(Text under study)

____

Fetal Alcohol Syndrome: Educating the Doctors : Health: New Mexico medical school offers the nation’s first course in preventing the disorder.
ALBUQUERQUE, N.M. — Colleen Matarelli is not asking for much from the nation’s first medical school curriculum in fetal alcohol syndrome: She’s hoping for doctors who listen.
A nurse whose 17-year-old adopted son recently was found to have the disorder, Matarelli spent years hounding doctors for answers. “But many parents are too overwhelmed to keep up the good fight,” she says.
Fetal alcohol syndrome, produced by drinking during pregnancy, is the nation’s leading cause of mental retardation. The disorder was identified in 1973.
“When I started working on this issue two years ago I was stupefied to learn that medical schools were turning out doctors who were not being given even the most basic information on the dangers of alcohol during pregnancy,” said Patti Munter, founder of the National Organization on Fetal Alcohol Syndrome in Washington.
Munter, along with several University of New Mexico doctors and a Dartmouth medical student, has developed a course at the university to teach doctors how to diagnose the incurable and irreversible disorder, how to care for and counsel patients and their families, and most importantly, they say, how to prevent fetal alcohol syndrome, or FAS.
“It’s totally preventable and I feel strongly that physicians have a duty to prevent as well as cure diseases,” said Dr. Jon Aase, a specialist in birth defects who has studied the syndrome for nearly 20 years.

____

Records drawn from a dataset

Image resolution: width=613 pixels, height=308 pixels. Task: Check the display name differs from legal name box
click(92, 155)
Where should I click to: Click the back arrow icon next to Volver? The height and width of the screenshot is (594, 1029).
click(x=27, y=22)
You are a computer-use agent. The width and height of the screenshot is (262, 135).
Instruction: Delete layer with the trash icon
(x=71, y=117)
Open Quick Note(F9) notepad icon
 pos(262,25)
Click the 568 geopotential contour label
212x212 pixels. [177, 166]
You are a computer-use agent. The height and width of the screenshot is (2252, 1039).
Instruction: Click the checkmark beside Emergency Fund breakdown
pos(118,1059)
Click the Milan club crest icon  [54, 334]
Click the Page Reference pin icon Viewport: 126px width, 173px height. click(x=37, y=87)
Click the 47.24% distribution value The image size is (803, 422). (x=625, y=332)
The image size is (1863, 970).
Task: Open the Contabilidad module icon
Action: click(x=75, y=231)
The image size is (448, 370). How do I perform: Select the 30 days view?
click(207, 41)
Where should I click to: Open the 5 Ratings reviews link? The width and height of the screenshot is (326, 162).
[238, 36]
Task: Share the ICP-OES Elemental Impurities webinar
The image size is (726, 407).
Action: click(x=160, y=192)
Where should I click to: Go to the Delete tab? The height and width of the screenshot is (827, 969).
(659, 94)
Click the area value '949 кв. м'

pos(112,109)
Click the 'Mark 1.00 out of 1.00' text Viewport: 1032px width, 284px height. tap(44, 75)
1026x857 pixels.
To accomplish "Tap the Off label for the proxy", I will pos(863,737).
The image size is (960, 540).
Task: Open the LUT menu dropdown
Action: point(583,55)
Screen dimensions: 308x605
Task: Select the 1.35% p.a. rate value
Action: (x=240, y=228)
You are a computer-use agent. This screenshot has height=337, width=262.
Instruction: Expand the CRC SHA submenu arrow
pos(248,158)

____

(About this exercise) Summarize the article about fetal alcohol syndrome in two sentences. Base your work solely on the article about fetal alcohol syndrome.

(Exercise result) The University of New Mexico now offers the nation's first medical school course on fetal alcohol syndrome, a disorder caused by drinking during pregnancy and the nation's leading cause of mental retardation. Developed by Patti Munter with several university doctors and a Dartmouth medical student, the course teaches doctors to diagnose the disorder, to care for and counsel patients and their families, and above all to prevent it.